Calogero Salemi (Racalmuto, 1966) "Squarci di giallo" 2025 - tecnica mista su tela, cm 40 x 40

di Nino Gussio -

Non è saggio diventare nichilisti se non si trova il bandolo della matassa dell'esistenza a cui il caso, o la provvidenza ci hanno consegnato.

La morte, dice Sartre, muta in destino la casualità della vita. Ma noi non siamo agiti dal caso, né dalla morte, possiamo essere con le nostre risorse umane provvidenziali a noi stessi. Non siamo mai del tutto coartati, condizionati dall'ambiente sociale, dalle istituzioni.
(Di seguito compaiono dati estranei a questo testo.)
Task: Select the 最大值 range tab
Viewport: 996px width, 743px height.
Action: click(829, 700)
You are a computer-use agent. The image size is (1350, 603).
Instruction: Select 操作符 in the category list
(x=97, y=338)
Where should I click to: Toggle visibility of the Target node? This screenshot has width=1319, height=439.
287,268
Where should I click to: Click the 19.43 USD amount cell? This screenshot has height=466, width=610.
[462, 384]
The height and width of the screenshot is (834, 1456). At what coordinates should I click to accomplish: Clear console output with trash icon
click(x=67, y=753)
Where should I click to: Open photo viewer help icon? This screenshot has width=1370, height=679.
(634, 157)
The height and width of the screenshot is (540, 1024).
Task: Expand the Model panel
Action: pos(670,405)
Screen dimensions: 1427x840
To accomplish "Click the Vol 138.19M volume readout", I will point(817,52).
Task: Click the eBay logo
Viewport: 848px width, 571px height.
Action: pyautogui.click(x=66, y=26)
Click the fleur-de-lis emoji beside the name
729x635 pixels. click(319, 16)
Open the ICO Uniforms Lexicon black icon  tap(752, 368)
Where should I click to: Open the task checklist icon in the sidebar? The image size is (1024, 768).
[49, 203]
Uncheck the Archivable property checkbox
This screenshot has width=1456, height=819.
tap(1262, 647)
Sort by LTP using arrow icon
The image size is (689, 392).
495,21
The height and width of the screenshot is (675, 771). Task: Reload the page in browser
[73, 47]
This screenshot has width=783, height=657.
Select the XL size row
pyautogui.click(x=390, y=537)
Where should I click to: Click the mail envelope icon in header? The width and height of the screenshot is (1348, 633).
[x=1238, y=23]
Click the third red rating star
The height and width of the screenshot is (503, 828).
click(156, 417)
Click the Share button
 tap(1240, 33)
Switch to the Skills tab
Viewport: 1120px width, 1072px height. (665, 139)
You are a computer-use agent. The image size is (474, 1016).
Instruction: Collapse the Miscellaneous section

La nostra peculiarità esistenziale ci induce a dover scegliere la parte che vogliamo recitare per esprimere una verità che ci dia senso e autenticità; amare, capire, contemplare sono buone motivazioni per stare sulla scena fino a morire degnamente.

Inaridire se stessi, perché i modi d'essere, non hanno trovato i giusti toni, una degna accoglienza, non è una buona ragione, se siamo capaci di credere che le possibilità non sono illusioni ma progetti da attuare di qualcosa che è oltre noi e per questo dinamicamente vitali. Lo sdegno per le grettezze del mondo non escludono i sorrisi per la bellezza cercata e inaspettatamente trovata.

Anche sul letto della sofferenza, della morte siamo quello che abbiamo vissuto, donato, più della somma dei nostri organi, se abbiamo calcato le scene della vita in modo desiderante e sagace per partecipare al bene, alla bellezza del mondo.

Il nemico non è la morte, bisogna ribellarsi contro tutto ciò che ci disumanizza sottraendoci il valore della nostra unicità. Il nichilismo non può essere l'orizzonte esistenziale, facciamo esperienza anche di ciò che a noi appare invisibile. Anche se non siamo capaci di fare esperienza della presenza di Dio, è probabile o certo che Lui sa di noi.